Bu sebeplerden biri, insan düşüncesinin bağımsız bir problem
olarak şekillenmekten çok diğer felsefe problemleri ile bağlantılı
olarak ele alınmış olmasıdır. Yani insan ahlak, varlık, siyaset vb.
problemlerle ilişkilenmiştir. Bu bağlamda ahlâk, siyaset ya da varlık problemlerinin içinde değerlendirilmiş, insanın ahlaki boyutundan, siyasi boyutundan ya da varlık boyutundan bahsedilmiştir.
Diğer bir sebep ise felsefe tarihinde felsefe problemlerinin şekilleniş süreci ile ilgilidir. Tarihsel olarak felsefedeki ilk gelişme
dış dünyaya ilişkin problemlere yönelik olduğu için felsefi düşünce
de bu yönde ivme kazanmıştır. İnsanın yaşadığı dünyayı tanımaya
yönelik merakının daha baskın olması sonucu önce dış dünyaya
sonra kendine yönelmiştir. İlginin insana dönmesi görece daha
sonraki zamanlarda gerçekleşmiş ancak bu değerlendirmeler çoğu
kez doğrudan değil dolaylı olmuştur. Bunun nedeninin insanın
kendini inceleme alanına yerleştirmesindeki güçlük olduğu düşünülebilir.
İnsanın kendini inceleyip değerlendirmesinin ise başlıca iki
yolu vardır: Birincisi insanın kendini içinde bulunduğu ilişkiler ağı
içerisinde yani işlevsel boyutu ile incelenmesi ve değerlendirmesi,
vii
ikincisi bütün bağlarından ayrı olarak aslında ne olduğunun araştırmasıdır.
İnsanın işlevsel yönünün öne çıkarıldığı ilk bakış açısı işleyişe
yönelik bir değerlendirme biçimini esas almaktadır ki bu daha çok
bilimin bakış açısı olmaktadır. Bilim gözlenebilen özelliklerinden
hareketle insanı açıklamaya yönelik bir bakış açısına sahiptir.
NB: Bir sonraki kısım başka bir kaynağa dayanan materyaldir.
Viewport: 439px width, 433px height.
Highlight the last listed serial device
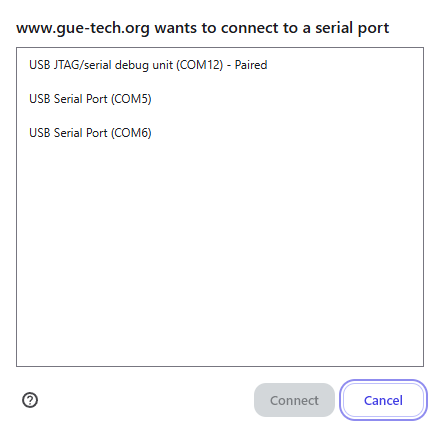[220, 133]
Buna karşılık insanın bütün bağlarından ayrı olarak ne olduğu
ile ilgili diğer araştırma biçimi ise daha çok felsefî bir bakış açısını
temsil etmektedir. Felsefî bakış, “insan nedir?” sorusu etrafında
şekillenen düşüncelerin oluşturduğu bakıştır. İnsanın aslında ne
olduğunu anlama çalışan doğrudan insan problemine yönelik bir
değerlendirmedir ve gelişimi son dönemlere değin yeterince belirginleşmemiştir.
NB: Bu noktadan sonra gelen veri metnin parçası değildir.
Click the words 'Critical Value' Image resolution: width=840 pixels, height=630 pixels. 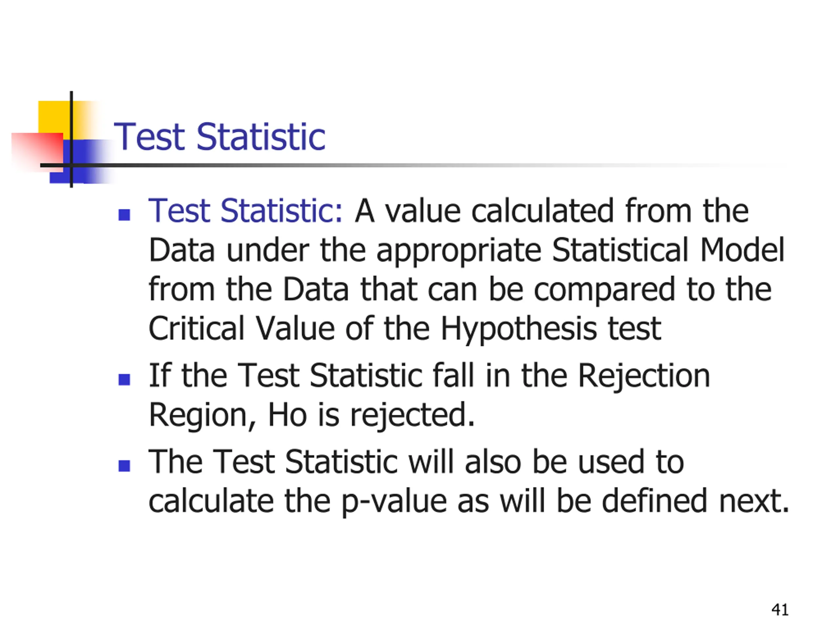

Bu kitabın amacı felsefe tarihindeki insan ile ilgili değerlendirmeleri ele almak ve bağımsız bir problem alanı olarak insan
probleminin şekilleniş sürecini değerlendirmeye çalışmaktır.
Bu amaçla felsefe tarihinde insan problemine yönelik olarak
üretilen düşünceler bir değerlendirme ve tasnife tabi tutulmakta,
problemin gelişmesine ait bir çerçeve oluşturulmaya çalışılmaktadır. Böylece felsefe ile ilgilenenlere derli toplu bir kaynak sunulmak istenmektedir.